Now I'm sure some would see this as a failure: the photograph should stand on it's own; a picture is worth at least a thousand words, and if it can't explain itself then it's missed the point... and so on
But I'm not so sure. In many way's photographs have a very limited vocabulary - not really even a full language, but a half or partial-language at best. News photographs rely heavily on captions and accompanying words to give them context and expand their meaning. I don't really see why photographs meant as art should somehow always have to do without words?
"My photographs are now evidential traces of earlier events impossible to access. I travel to and document the physical remnants of history. On that terrain, the earth of our past, I reference calamity or site as a record of memory, not as an act of witness...
Improbable Boundries the natural, imposed, geologic, or treaty lines that divide forces, actions, places one from the other (such as the equator, the prime meridian, continental divides or unlikely contiguous land areas such as France and Canada or France and India....
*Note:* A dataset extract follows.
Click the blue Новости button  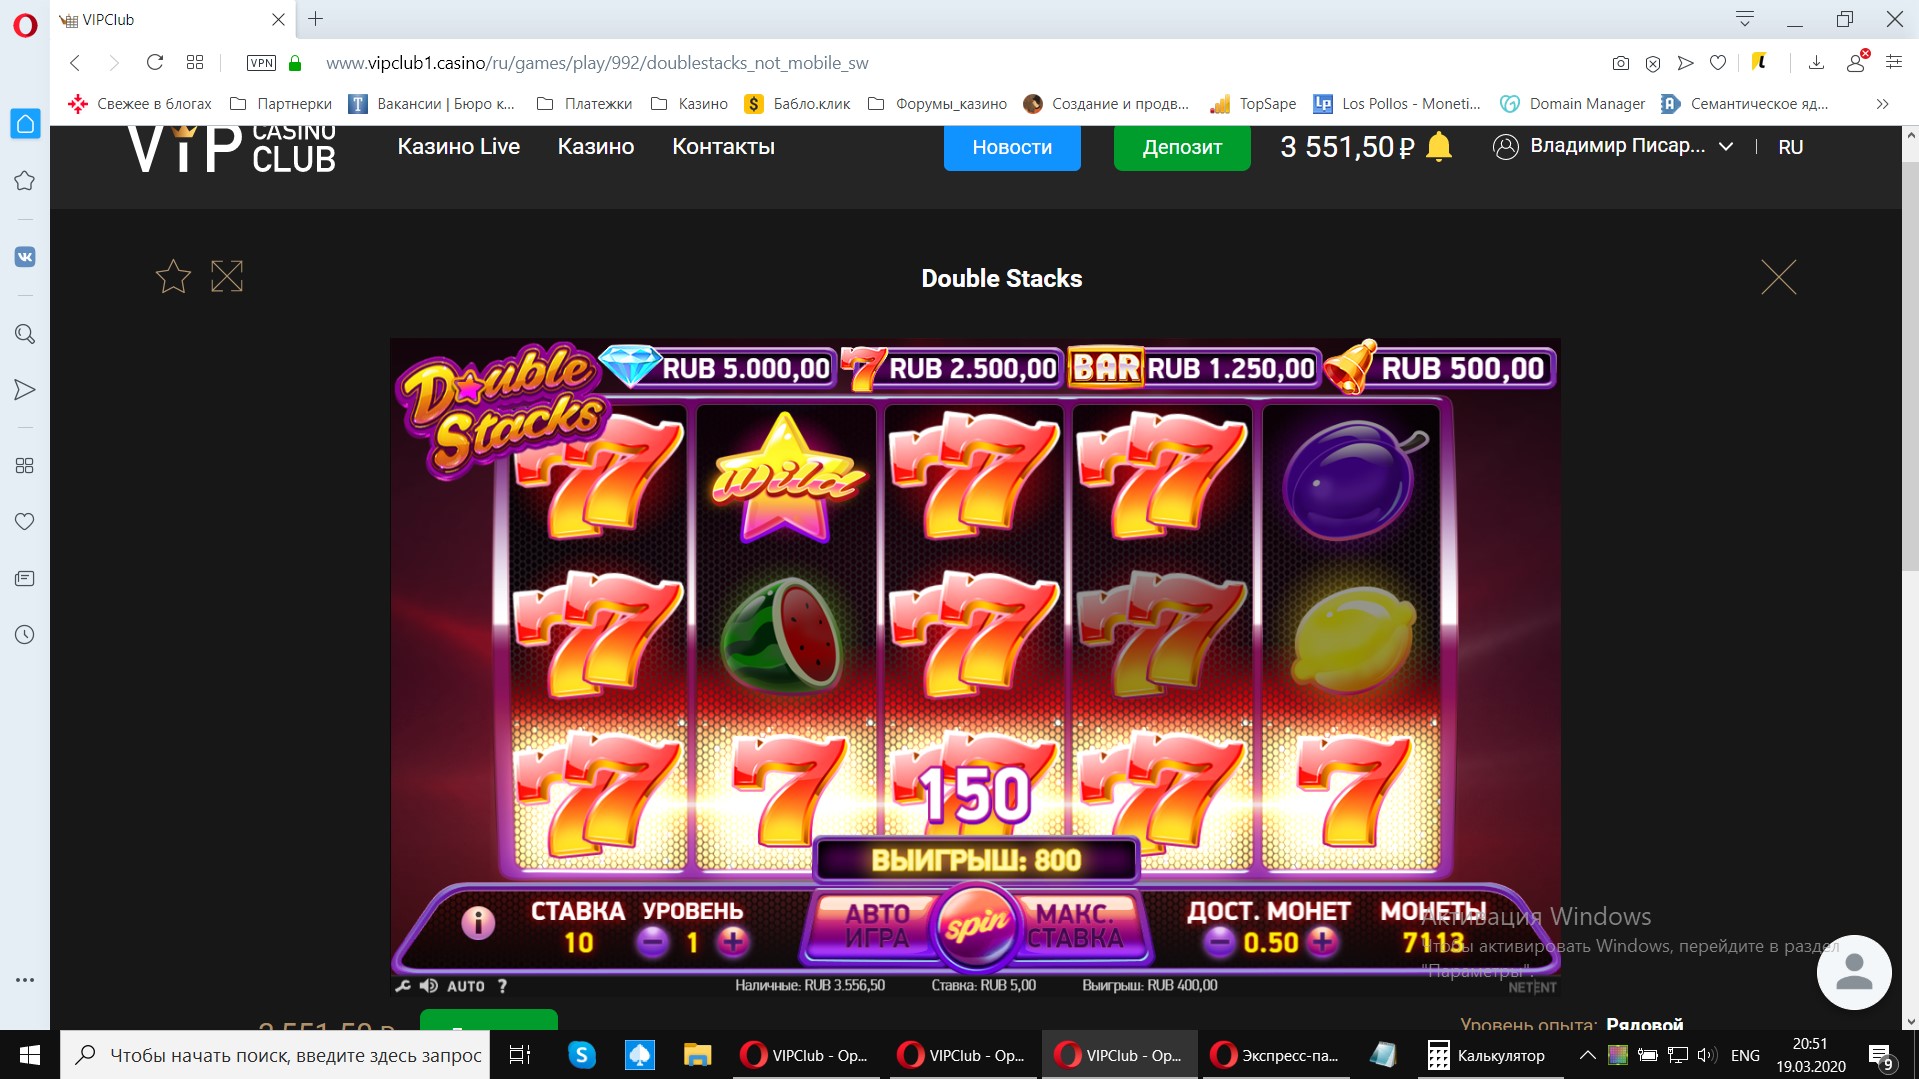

NOW topographic pictures lifting cataclysmic events into the present through the physical index of contemporary ground at numerous ground zeros, holocaust camps, the paths of The Berlin Wall and the Israeli—West Bank Security Wall...."
I'll let you search for the captions...
2 comments:
Cohen's pictures are puzzles with which he wishes to confuse us. We respond with sonar-like pings in an effort to decern the familiar and locate our footings. The play between knowing, not knowing and not wanting knowledge is its own reward.
Abstraction is creeping back with avengeance.